Chairman of Kogi State chapter of the Nigeria Institute of Town Planners (NITP), Dr Adams Baba, has appealed to the State Government to gazette the domesticated Nigerian Urban and Regional Planning Law of 1992.
Baba, who made the appeal during the 2020 Annual General Meeting (AGM) and Celebration of World Town Planning Day (WTPD) on Monday, November 9, 2020 in Lokoja, said there was need to gazette the law in view of its inherent benefits.
He said that the Nigerian Urban and Regional Planning Law of 1992 was domesticated in the state following passage of the bill in 2010 by the state House of Assembly which was assented to by the then Gov. Ibrahim Idris.
Speaking on this year’s theme: “Planning for Equity, Biodiversity and Inclusion”, the chairman said the day accorded special recognition to the ideals of community planning which brought professional planners and the general public together.
He said that the theme was hinged on three pillars of Equity, Biodiversity and Inclusion of the profession that enabled man to take advantage of biodiversity.
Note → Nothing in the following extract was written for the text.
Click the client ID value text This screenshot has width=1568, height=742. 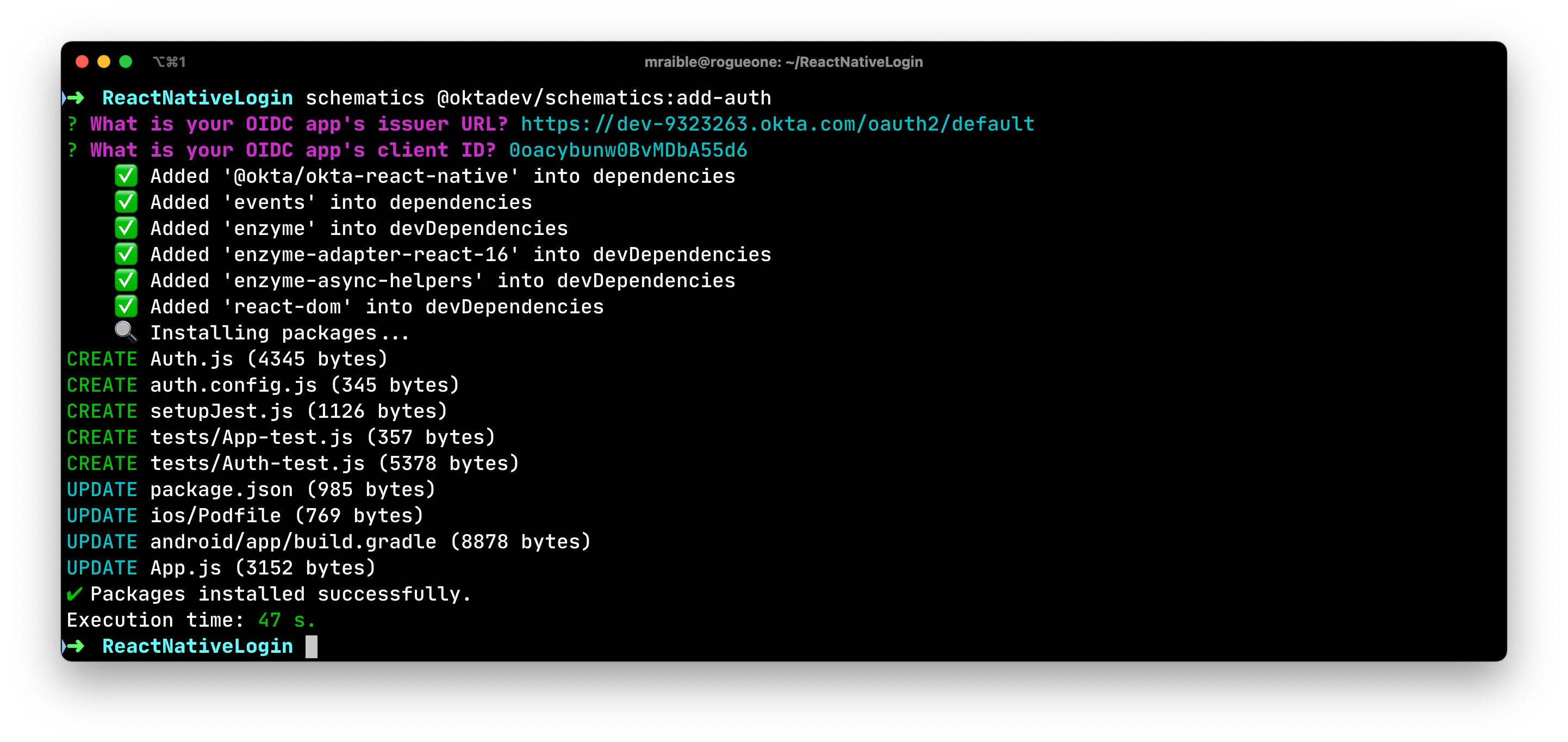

“If anything goes wrong with the plants and animals, Man will not survive and, therefore, the onus is on man to ensure that the biodiversity is protected.”
Olutoyin Ayinde, National President of the NITP, in a message to the occasion, called on government at various levels to give priority attention to town planning and planners.
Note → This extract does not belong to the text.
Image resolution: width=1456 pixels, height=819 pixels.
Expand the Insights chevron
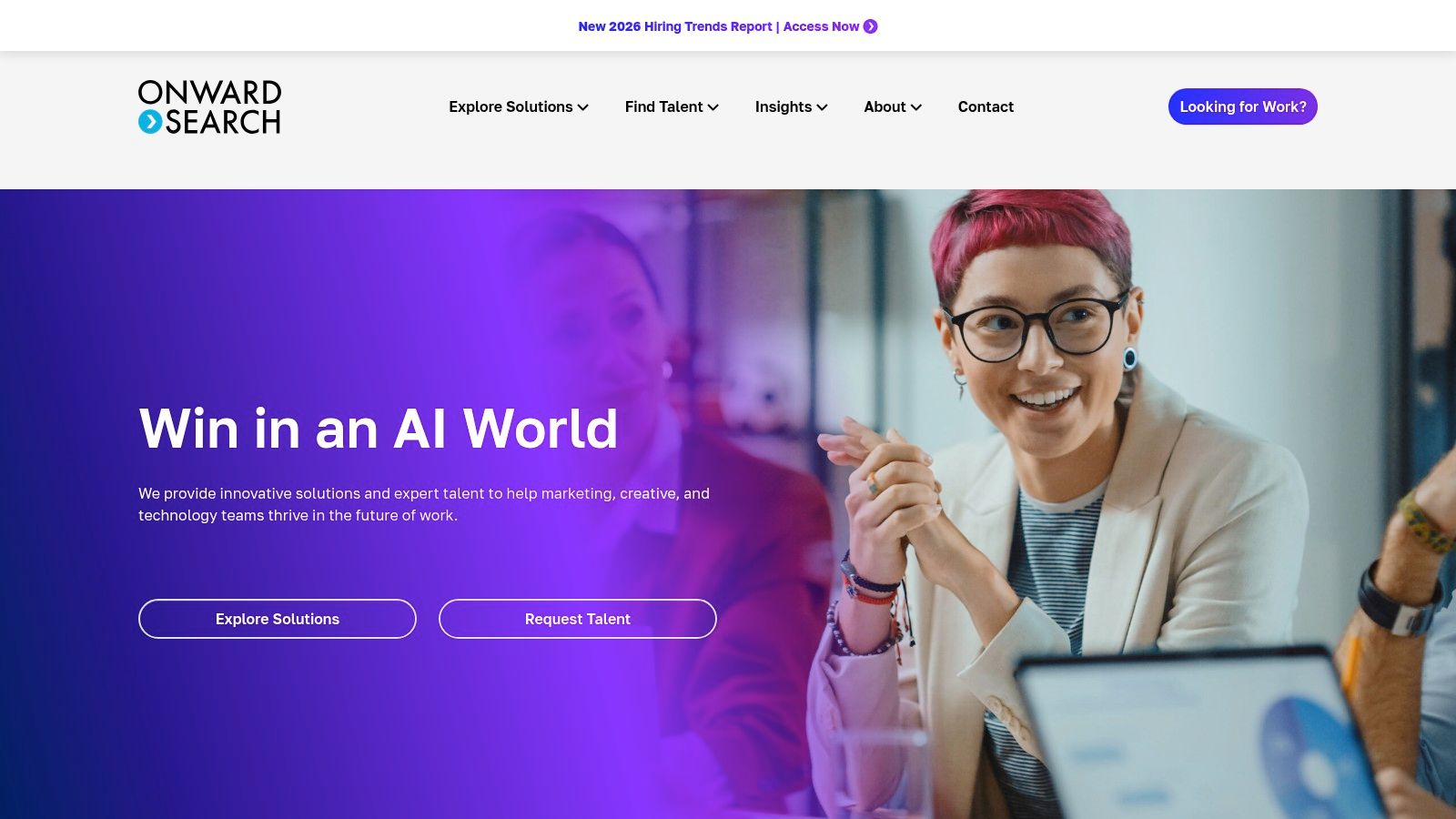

The national president, represented by Daniel Sani, said town planning, where optimally employed, had been responsible for upholding the social pillars of Equity Diversity and Inclusion without which urban societies would be disconnected.
According to him, the developing world, including Nigeria, has only employed a limited measure of the benefits of town planning as due recognition has not been given to the profession and its practice.
Ayinde reiterated the need to embrace town planning from national to local levels, adding that policy makers and the political class needed to understand that all programmes and promises had spatial implications.
Hajia Ramatu Baba, Permanent Secretary of the state Ministry of Works and Housing, in her goodwill message, said there was no better time than now to promote town planning activities in view of the recent COVID-19 Pandemic and the perennial floods ravaging the state.
She said that the Town Planners institute had only 73 registered members in the state, describing the number as grossly inadequate to address the town planning needs of the state.
The occasion featured lectures as well as presentation of awards and certificates, career talk with students from Federal Polytechnic, Idah; Kogi State Polytechnic, Lokoja; and three secondary schools in Lokoja.